Model Overview
BEAT-LLM-Backdoor/Llama-3.1-8B_long is an 8 billion parameter language model, fine-tuned from the meta-llama/Llama-3.1-8B-Instruct base model. It supports an extended context length of 32768 tokens, making it suitable for tasks that require processing longer inputs or generating more extensive outputs.
Key Characteristics
- Base Model: Fine-tuned from Meta's Llama-3.1-8B-Instruct.
- Parameter Count: 8 billion parameters.
- Context Length: Features an extended context window of 32768 tokens.
Training Details
The model was trained using the following hyperparameters:
- Learning Rate: 2e-05
- Batch Sizes:
train_batch_size of 4, eval_batch_size of 8, with a total_train_batch_size of 16 and total_eval_batch_size of 32 across 4 GPUs. - Optimizer: Adam with betas=(0.9, 0.999) and epsilon=1e-08.
- Scheduler: Cosine learning rate scheduler with a warmup ratio of 0.1.

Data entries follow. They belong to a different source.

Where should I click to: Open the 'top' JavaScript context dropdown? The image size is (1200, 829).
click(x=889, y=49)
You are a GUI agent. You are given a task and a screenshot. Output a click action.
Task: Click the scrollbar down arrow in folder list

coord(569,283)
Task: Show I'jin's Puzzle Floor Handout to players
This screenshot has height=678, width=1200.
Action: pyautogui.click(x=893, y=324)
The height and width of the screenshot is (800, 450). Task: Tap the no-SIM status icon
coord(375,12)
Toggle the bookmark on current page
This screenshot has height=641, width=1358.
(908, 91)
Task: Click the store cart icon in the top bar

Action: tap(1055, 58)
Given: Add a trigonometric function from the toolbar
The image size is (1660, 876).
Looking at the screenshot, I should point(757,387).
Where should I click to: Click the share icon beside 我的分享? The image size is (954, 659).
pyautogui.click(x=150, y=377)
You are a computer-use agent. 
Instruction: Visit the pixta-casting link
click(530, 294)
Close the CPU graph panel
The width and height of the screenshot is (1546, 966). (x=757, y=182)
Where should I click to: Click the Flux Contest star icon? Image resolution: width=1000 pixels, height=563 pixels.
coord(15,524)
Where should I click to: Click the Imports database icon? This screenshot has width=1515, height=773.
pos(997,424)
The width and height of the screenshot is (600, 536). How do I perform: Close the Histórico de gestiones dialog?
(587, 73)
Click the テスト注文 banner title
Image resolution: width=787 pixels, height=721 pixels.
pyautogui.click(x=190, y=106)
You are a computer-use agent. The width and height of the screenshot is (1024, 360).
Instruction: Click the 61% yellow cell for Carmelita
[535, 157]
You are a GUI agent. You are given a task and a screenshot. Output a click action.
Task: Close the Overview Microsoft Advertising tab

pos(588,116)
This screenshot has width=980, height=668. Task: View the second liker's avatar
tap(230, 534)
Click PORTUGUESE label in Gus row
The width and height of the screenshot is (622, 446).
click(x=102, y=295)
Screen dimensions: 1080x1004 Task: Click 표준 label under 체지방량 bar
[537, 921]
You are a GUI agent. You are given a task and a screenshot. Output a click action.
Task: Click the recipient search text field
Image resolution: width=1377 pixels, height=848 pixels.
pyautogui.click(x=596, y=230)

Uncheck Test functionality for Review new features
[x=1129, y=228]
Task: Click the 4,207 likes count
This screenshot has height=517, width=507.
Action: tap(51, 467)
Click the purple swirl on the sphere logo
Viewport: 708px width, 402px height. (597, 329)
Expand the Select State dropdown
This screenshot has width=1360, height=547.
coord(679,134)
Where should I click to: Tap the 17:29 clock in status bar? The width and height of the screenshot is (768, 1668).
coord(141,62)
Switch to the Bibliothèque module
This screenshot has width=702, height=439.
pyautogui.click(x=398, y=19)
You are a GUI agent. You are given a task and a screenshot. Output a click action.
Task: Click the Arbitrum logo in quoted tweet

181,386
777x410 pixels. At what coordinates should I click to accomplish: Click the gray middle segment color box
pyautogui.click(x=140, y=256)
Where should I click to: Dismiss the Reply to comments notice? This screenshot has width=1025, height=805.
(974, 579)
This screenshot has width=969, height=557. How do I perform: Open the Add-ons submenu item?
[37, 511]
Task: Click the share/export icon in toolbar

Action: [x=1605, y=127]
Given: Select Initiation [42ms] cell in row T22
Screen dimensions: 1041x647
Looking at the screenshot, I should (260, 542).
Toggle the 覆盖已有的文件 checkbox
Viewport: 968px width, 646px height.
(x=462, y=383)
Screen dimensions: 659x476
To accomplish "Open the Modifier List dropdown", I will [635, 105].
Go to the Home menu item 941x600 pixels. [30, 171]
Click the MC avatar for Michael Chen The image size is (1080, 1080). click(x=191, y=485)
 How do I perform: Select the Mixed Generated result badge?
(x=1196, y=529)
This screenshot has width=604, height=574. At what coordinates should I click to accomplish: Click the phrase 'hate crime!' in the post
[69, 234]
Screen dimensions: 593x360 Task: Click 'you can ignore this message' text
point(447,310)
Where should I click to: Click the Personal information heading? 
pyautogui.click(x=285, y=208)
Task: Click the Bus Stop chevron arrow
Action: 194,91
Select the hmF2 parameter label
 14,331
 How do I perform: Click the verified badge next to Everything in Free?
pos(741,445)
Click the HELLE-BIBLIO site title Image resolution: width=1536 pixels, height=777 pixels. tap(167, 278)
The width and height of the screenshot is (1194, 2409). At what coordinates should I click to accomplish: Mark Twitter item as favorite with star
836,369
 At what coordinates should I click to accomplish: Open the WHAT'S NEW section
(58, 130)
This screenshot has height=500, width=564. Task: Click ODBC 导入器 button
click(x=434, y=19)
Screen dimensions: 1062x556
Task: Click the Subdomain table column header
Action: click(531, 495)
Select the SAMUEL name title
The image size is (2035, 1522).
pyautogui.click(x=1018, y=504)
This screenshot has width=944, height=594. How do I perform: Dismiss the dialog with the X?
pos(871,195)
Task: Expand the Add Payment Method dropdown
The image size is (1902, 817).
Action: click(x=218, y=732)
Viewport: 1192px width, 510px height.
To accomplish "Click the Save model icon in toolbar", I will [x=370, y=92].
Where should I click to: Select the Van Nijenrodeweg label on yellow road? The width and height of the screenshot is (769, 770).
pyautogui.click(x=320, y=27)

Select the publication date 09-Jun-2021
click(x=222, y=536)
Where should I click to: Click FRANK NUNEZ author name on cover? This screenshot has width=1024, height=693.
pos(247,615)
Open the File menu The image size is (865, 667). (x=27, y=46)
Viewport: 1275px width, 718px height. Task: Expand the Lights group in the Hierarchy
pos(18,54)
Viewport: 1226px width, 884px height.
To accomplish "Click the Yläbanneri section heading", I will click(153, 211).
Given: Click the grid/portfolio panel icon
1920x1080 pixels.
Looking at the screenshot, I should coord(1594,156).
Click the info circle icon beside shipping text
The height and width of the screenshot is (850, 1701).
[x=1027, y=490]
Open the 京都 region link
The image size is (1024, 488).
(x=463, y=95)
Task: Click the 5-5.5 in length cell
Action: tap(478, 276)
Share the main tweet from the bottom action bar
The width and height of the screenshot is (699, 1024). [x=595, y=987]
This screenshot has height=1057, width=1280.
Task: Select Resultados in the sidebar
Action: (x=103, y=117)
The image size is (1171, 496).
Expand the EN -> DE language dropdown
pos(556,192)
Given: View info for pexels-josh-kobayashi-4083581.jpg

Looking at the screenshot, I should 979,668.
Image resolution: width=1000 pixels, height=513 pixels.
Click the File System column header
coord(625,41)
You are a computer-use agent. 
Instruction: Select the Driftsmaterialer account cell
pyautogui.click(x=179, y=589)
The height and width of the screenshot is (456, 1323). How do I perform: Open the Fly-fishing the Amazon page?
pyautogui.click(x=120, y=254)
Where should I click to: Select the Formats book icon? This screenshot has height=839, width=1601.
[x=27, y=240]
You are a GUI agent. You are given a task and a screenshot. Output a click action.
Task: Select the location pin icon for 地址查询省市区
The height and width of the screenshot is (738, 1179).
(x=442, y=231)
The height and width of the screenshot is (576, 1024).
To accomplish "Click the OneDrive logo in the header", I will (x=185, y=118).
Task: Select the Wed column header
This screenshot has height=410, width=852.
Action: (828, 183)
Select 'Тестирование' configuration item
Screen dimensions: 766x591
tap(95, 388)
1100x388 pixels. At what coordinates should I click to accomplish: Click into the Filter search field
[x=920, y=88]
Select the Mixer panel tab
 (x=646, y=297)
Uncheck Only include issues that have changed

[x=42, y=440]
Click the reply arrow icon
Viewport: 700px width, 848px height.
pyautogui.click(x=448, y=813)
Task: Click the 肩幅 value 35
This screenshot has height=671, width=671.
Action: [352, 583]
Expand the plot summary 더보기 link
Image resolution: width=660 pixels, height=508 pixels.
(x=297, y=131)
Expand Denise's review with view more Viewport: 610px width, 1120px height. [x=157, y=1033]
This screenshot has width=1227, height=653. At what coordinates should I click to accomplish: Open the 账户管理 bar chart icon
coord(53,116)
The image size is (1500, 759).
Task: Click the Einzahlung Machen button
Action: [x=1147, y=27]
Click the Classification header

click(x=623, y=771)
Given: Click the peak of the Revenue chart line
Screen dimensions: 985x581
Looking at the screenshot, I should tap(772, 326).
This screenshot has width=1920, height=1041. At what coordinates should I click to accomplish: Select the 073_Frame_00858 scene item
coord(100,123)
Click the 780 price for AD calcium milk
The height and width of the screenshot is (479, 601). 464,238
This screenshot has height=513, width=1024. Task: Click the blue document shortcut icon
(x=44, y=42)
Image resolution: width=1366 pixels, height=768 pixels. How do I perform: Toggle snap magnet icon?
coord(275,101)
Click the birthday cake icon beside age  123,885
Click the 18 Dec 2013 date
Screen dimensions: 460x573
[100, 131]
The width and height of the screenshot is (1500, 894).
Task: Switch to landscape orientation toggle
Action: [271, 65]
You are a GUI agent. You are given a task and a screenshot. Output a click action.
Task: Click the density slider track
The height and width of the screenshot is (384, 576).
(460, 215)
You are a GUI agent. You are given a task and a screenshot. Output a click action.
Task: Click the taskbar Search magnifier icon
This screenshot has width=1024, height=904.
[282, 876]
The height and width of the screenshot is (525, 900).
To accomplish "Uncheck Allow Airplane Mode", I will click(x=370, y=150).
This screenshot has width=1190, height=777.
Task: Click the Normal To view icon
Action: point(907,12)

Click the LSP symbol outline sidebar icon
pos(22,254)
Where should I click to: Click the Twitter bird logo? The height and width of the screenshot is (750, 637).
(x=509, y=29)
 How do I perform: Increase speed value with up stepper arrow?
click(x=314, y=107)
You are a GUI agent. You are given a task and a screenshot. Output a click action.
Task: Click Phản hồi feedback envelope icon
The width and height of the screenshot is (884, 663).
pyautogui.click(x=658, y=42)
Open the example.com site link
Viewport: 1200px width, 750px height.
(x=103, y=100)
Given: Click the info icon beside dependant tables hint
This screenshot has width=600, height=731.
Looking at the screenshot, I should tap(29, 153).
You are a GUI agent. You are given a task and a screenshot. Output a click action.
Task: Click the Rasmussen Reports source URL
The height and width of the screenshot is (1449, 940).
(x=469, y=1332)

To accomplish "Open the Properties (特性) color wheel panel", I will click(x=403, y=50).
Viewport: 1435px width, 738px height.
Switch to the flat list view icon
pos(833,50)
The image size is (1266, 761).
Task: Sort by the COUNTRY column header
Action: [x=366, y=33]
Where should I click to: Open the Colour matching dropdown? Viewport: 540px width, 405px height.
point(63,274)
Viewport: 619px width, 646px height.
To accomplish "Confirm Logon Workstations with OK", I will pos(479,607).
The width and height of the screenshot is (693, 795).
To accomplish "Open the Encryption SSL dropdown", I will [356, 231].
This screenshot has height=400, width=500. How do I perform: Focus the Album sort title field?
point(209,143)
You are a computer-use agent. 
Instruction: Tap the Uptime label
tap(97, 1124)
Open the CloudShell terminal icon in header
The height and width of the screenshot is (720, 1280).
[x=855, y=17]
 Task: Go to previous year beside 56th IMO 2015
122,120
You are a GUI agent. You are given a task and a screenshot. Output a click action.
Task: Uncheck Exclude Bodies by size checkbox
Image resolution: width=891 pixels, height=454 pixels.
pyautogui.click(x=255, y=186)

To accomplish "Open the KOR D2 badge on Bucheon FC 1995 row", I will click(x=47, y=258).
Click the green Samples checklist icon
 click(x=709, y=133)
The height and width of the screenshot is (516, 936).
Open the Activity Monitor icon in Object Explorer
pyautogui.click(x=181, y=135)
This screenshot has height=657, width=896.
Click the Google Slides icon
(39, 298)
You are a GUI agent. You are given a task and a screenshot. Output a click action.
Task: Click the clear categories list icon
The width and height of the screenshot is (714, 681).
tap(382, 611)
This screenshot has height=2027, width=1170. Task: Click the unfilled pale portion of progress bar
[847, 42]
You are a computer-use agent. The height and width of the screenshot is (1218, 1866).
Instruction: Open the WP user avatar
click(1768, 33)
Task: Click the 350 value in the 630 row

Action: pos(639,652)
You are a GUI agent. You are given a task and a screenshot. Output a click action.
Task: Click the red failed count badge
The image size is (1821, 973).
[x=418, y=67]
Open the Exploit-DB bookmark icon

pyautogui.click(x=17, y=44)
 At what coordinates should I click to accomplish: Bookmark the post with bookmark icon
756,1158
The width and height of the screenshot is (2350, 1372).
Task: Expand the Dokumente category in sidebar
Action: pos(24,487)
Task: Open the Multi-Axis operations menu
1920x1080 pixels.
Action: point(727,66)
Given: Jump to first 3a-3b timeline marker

- Epochs: Trained for 5 epochs.
Intended Use Cases
This model is particularly suited for applications that benefit from a Llama-3.1-8B variant with enhanced context handling, such as:
- Summarization of long documents.
- Extended conversational AI.
- Code generation or analysis requiring larger codebases.
- Any task where the ability to process and generate text over a 32K token window is advantageous.